■ **Article**
Contributed by Mieke Leenders
Google animal rights in Costa Rica and you will be met with a long list of positive press, most recently about the Animal Welfare Bill of 2017. It took some time and quite a bit of convincing but with reported cases like those of Duke, the dog who lost his upper jaw after what is reported to be a machete attack, the law finally passed.
What this law also suggests is that for a long time, our furry companions have taken a backseat to the protection of wildlife, a cause Costa Rica is famous for. Wildlife is, of course, more than animal rights. It is protecting local heritage, the environment and investing in tourism. The domestic treatment of animals is a hidden affair and one that has garnished less attention until a couple of years ago.
All in all, animal rights in Costa Rica have reached far higher standards than some of its neighbors. A recent trip to Mexico had put that in perspective for me when right next to my hotel in Puebla, a “Pet Store” proudly presented a caged toucan as merchandise. After a lot of research, I discovered that animal trading is actually not illegal in Mexico and even worse, the steps towards preventing such practices had stagnated.
It just goes to show that the power of the people still carries a lot of weight and influence. Just like cases of Duke the dog, the local communities have to start caring before the government will. And luckily for Costa Rica and its more vulnerable inhabitants, the voices are getting louder and louder. But what are they saying exactly?

■ **Data block**
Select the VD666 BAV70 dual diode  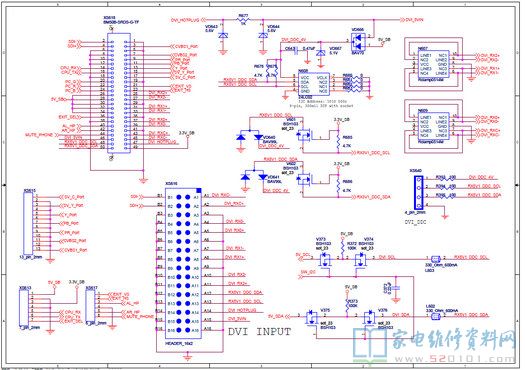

■ **Written problem**
Reproduce the full article on animal rights in Costa Rica word for word, from its contributor line through its final sentence.

■ **Task result**
Contributed by Mieke Leenders
Google animal rights in Costa Rica and you will be met with a long list of positive press, most recently about the Animal Welfare Bill of 2017. It took some time and quite a bit of convincing but with reported cases like those of Duke, the dog who lost his upper jaw after what is reported to be a machete attack, the law finally passed.
What this law also suggests is that for a long time, our furry companions have taken a backseat to the protection of wildlife, a cause Costa Rica is famous for. Wildlife is, of course, more than animal rights. It is protecting local heritage, the environment and investing in tourism. The domestic treatment of animals is a hidden affair and one that has garnished less attention until a couple of years ago.
All in all, animal rights in Costa Rica have reached far higher standards than some of its neighbors. A recent trip to Mexico had put that in perspective for me when right next to my hotel in Puebla, a “Pet Store” proudly presented a caged toucan as merchandise. After a lot of research, I discovered that animal trading is actually not illegal in Mexico and even worse, the steps towards preventing such practices had stagnated.
It just goes to show that the power of the people still carries a lot of weight and influence. Just like cases of Duke the dog, the local communities have to start caring before the government will. And luckily for Costa Rica and its more vulnerable inhabitants, the voices are getting louder and louder. But what are they saying exactly?